* Begin DATASET *
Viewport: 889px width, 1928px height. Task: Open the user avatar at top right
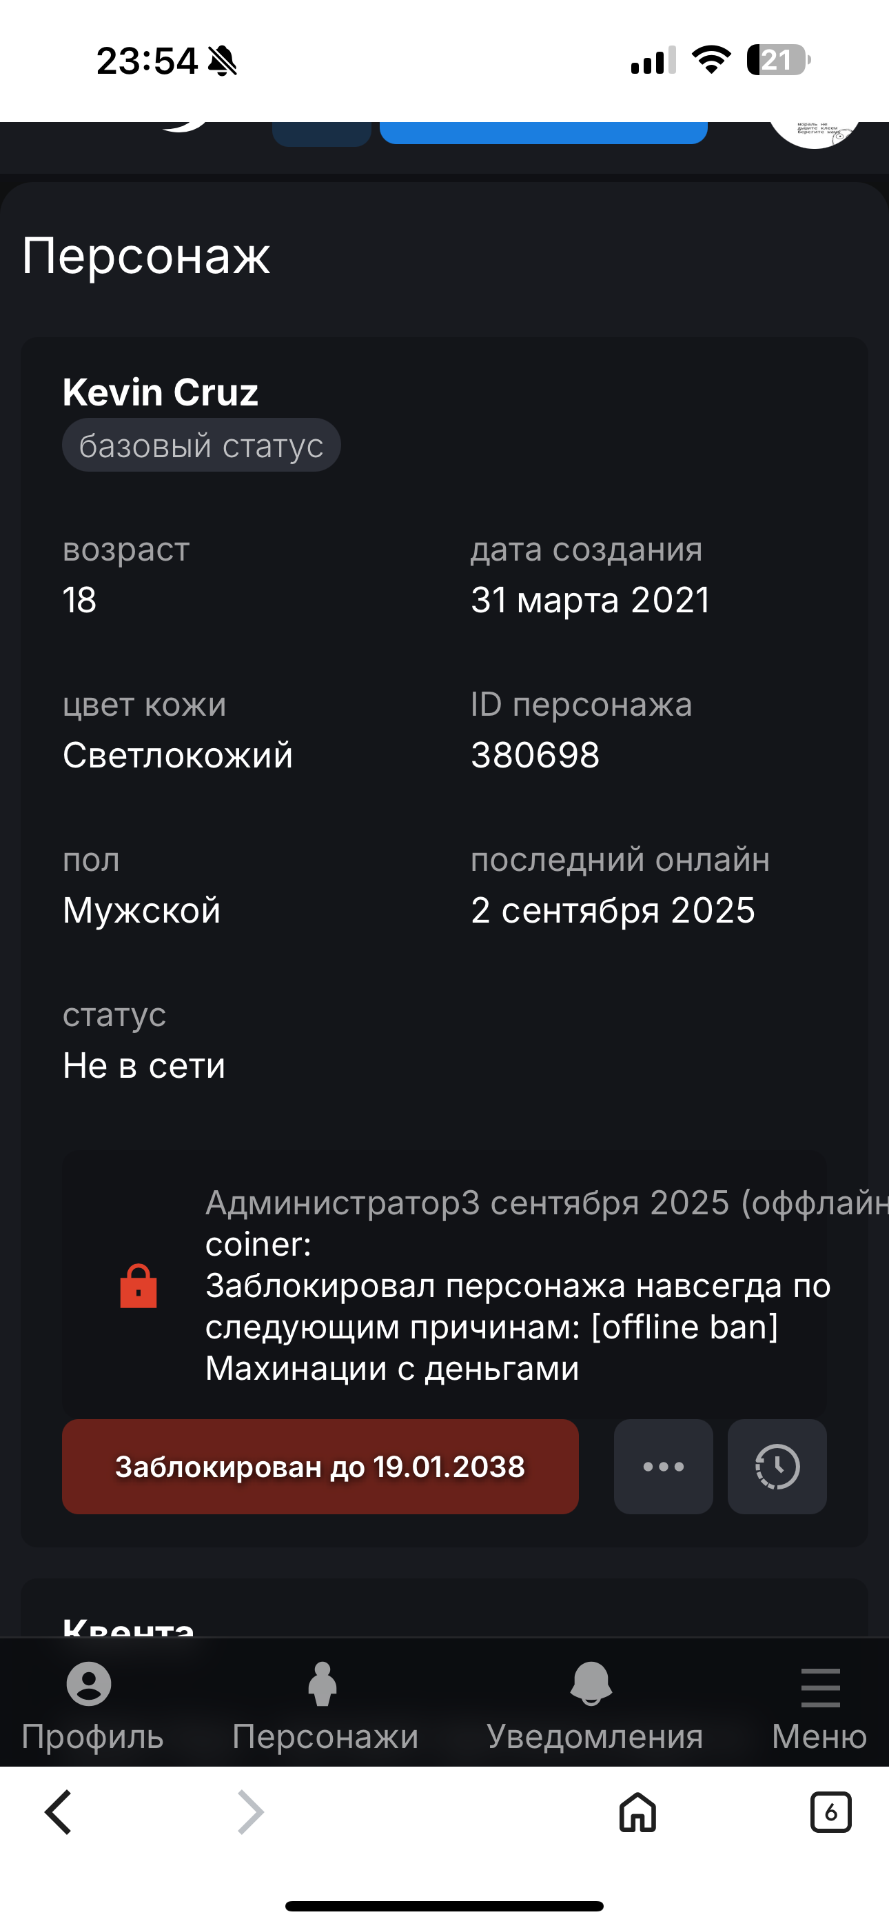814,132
* End DATASET *
* Begin DATASET *
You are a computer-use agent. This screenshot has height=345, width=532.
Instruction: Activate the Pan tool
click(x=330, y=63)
* End DATASET *
EXERCISE PROMPT | Rewrite the records between the lines holding "You are a computer-use" and "click(x=330, y=63)", inclusive, replacing "Pan tool" with "Zoom tool" and changing nothing else. Give only those lines.

PROBLEM SOLUTION |
You are a computer-use agent. This screenshot has height=345, width=532.
Instruction: Activate the Zoom tool
click(x=330, y=63)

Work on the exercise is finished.